Indonesia will be putting an end to a curriculum that focuses on moral and religious education, which has been widely criticized in the country.
After its introduction last year, critics complained that it did not improve the low-skilled workforce that was in need of improvement in order to better compete in the world market, causing a review of the curriculum to be conducted.
“Changing a curriculum doesn’t automatically raise the quality of education,” said Education and Culture Minister Anies Baswedan, adding that teachers and schools had been inadequately prepared to adopt the new measures. “We have to concentrate on the quality of teachers.”
Former government officials say that while the curriculum did focus on languages and science in much the same way as developed countries, more hours were dedicated to religion.
The curriculum was initiated in 218,000 schools across the country despite complaints of a lack of teacher training and no teaching materials available.
“Our teachers are lacking quality,” said Retno Listiyarti, head of the Indonesia Teachers Union, who supports the move. “What we need now is not changing the curriculum, but to improve teachers’capacity.” Indonesia spends a fifth of its state budget on education but a large portion goes on teacher welfare, analysts said.
According to a World Bank study released this year, teachers who are certified and receive twice their salaries do not any teach better when comparing student test results.
In addition, Ary Dwidayana, leading political analyst from the Yogyakarta-based Gadjah Mada University, said the country needs to incorporate more anti-corruption education into its curriculum. It is estimated that corruption in the country costs the government tens of billions of dollars each year.
In this year’s global Pearson index Indonesia was rated in the bottom 40 countries based on a combination of test scores and educational data.
Amol Titus, president director of Indonesia WISE, a business consultancy firm, has said that the country is in risk of a human resource shortage as the skills learned in school continue to differ greatly from the skills needed by the workplace.
“The graduates are not ready to enter the industry. There is a gap between the knowledge that they acquire from their education and the skills industry requires,” Titus said.
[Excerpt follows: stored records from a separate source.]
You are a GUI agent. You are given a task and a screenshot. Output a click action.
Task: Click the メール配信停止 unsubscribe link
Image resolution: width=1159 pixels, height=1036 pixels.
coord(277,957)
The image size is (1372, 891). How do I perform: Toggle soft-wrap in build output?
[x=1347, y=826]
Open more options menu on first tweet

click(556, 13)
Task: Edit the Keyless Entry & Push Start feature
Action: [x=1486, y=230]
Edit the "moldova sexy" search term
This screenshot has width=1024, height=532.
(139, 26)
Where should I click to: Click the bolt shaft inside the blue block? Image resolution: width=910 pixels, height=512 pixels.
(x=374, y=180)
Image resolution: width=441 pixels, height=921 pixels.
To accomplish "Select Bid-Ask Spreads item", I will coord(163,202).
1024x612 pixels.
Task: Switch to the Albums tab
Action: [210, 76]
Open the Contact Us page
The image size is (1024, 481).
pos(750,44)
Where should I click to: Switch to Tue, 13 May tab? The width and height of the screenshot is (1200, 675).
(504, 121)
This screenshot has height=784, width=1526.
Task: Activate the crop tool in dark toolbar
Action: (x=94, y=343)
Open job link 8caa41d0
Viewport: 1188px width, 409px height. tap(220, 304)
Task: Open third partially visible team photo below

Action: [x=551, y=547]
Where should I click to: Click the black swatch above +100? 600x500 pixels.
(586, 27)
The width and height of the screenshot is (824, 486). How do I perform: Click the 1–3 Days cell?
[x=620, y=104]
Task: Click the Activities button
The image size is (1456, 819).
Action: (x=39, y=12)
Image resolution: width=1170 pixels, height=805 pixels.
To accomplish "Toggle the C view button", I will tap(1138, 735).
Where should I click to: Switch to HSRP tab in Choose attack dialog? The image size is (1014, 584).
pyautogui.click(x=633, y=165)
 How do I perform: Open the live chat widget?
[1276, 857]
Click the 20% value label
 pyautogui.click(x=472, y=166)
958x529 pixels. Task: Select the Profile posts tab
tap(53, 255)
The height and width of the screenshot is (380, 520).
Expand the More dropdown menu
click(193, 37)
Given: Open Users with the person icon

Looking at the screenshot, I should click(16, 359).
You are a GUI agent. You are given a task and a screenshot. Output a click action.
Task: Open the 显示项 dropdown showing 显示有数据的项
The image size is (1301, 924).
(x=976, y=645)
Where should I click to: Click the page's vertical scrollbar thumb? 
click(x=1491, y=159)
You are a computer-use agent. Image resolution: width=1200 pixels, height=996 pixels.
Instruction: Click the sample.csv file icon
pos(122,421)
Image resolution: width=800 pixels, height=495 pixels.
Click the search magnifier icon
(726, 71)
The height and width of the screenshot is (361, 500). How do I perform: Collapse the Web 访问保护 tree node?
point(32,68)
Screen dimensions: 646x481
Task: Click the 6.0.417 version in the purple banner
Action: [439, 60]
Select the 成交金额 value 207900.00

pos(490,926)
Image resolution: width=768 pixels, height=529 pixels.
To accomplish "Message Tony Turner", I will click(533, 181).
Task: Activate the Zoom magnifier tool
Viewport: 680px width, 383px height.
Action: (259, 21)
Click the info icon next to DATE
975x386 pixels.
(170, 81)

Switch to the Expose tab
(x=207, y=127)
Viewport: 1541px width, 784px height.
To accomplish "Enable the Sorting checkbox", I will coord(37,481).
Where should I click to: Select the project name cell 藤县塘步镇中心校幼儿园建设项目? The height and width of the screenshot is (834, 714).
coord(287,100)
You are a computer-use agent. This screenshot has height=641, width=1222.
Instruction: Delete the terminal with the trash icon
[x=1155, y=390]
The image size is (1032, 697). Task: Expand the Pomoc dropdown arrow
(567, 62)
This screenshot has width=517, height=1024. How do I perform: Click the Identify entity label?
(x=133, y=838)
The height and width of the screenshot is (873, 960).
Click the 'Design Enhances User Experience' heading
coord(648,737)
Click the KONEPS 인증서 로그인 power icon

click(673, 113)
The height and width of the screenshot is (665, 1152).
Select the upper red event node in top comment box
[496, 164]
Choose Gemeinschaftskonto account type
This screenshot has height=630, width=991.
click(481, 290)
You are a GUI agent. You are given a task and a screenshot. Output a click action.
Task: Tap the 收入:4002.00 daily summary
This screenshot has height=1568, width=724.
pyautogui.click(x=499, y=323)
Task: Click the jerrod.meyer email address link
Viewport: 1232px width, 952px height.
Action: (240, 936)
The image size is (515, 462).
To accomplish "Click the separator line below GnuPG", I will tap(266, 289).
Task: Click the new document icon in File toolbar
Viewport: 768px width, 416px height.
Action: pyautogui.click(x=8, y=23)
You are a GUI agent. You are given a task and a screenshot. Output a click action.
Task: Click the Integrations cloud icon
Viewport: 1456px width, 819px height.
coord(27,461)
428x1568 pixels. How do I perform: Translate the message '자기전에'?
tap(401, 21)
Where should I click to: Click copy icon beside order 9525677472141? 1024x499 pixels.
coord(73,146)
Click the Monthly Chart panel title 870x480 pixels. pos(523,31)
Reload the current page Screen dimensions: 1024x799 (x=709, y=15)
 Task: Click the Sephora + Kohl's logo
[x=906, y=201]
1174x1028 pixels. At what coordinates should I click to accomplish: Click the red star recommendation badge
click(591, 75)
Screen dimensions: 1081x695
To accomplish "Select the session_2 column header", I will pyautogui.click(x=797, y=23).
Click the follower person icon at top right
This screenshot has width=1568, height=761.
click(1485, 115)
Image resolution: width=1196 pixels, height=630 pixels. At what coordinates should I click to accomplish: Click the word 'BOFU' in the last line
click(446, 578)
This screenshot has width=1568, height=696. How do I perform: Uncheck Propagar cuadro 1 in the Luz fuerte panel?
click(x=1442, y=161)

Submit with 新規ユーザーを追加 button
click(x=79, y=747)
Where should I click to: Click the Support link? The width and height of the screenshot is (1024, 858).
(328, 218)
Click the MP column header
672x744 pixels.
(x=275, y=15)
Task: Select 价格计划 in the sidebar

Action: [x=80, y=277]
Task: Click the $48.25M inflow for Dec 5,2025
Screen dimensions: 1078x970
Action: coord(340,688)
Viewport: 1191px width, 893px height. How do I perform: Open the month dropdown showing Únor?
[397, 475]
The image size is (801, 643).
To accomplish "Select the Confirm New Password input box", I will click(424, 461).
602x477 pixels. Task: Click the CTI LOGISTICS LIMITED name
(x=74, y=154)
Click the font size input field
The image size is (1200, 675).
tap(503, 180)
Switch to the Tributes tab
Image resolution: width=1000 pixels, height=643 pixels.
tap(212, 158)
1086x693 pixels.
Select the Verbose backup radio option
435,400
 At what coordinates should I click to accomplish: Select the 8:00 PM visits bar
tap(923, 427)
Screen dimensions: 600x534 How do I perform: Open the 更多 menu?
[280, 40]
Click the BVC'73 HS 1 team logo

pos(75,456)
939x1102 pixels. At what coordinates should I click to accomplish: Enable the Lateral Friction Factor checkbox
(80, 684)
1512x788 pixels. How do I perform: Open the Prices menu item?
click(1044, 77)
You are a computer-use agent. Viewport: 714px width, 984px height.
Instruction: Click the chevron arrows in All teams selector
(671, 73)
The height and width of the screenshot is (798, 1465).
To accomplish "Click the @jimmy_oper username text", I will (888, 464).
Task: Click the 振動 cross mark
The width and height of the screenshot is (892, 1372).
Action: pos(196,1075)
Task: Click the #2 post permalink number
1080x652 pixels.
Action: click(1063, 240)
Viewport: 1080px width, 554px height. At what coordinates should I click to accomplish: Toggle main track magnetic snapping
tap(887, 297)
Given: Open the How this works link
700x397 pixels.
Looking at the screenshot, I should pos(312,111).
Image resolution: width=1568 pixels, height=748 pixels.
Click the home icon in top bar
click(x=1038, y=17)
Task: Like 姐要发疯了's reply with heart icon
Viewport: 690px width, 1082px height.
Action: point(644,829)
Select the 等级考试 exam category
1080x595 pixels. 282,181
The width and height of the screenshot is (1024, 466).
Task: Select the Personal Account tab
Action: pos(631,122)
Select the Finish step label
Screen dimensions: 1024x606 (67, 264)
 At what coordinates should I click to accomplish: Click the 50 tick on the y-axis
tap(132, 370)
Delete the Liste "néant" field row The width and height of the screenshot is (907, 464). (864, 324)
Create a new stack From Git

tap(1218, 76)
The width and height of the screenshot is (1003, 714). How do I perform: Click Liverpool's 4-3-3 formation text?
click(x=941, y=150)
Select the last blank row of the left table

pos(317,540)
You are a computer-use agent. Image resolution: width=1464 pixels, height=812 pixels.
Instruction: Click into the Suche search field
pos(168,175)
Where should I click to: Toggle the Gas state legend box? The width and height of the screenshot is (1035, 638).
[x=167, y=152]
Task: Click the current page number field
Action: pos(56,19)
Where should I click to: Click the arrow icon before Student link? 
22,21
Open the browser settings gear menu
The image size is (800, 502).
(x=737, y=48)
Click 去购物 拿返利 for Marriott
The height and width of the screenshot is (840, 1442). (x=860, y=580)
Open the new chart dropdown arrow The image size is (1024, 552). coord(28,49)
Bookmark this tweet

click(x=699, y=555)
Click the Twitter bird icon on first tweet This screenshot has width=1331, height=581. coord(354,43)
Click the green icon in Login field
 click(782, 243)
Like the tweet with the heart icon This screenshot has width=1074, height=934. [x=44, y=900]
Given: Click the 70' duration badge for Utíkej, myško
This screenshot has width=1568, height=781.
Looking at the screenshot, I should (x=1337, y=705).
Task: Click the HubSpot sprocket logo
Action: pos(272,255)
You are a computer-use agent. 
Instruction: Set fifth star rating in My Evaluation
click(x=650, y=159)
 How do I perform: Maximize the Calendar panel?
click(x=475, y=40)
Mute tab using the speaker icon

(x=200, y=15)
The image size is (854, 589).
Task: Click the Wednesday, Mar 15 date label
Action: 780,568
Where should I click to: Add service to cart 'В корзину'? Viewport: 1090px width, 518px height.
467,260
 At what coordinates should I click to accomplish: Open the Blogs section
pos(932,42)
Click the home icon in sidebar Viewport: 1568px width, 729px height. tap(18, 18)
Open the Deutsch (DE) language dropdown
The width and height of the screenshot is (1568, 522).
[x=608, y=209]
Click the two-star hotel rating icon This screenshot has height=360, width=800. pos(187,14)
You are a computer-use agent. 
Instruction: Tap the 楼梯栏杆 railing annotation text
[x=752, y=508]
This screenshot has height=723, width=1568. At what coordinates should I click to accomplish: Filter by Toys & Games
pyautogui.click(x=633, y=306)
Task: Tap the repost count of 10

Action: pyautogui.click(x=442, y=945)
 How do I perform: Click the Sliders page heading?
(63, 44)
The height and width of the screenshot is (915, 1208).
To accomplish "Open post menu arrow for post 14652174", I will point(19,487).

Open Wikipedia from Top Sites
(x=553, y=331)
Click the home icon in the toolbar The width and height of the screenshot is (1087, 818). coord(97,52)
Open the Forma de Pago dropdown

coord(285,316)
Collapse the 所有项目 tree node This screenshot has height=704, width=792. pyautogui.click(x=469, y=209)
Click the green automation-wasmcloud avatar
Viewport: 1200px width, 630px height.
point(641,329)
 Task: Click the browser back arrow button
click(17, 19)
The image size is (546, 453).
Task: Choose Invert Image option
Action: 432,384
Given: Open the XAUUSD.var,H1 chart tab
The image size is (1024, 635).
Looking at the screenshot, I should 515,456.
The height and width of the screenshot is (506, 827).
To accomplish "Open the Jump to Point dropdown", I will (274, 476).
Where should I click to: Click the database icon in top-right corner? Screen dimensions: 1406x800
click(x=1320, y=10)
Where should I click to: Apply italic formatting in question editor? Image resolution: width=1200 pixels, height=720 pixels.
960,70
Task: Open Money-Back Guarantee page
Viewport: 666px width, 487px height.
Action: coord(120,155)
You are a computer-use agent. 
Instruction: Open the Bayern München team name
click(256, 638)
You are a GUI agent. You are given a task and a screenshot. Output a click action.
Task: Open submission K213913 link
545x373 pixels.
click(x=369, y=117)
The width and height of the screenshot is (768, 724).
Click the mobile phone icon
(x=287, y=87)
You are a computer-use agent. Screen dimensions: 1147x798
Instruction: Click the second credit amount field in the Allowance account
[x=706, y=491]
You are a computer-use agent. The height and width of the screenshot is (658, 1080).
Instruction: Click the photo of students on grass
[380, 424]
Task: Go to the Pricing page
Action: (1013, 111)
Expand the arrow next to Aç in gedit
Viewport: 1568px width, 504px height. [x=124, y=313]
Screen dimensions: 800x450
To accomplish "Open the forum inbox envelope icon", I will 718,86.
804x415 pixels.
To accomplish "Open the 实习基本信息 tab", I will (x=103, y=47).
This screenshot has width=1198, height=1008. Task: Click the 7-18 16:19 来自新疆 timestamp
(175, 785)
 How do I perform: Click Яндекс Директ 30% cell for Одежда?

Titus added that the country would need to reduce its dependence on imports while also increasing the agricultural and local services industries. He suggested that this happen through effective and low-cost technology like the kind being developed in India. The two countries are working on plans to strengthen their relationship and share such knowledge in an effort to better prepare their high populations of youth for socioeconomic development.
“This association will give opportunities for greater interaction and cooperation between the alumni of both countries and for their greater participation in various outreach activities,” said Indian Ambassador to Indonesia and Timor-Leste Gurjit Singh.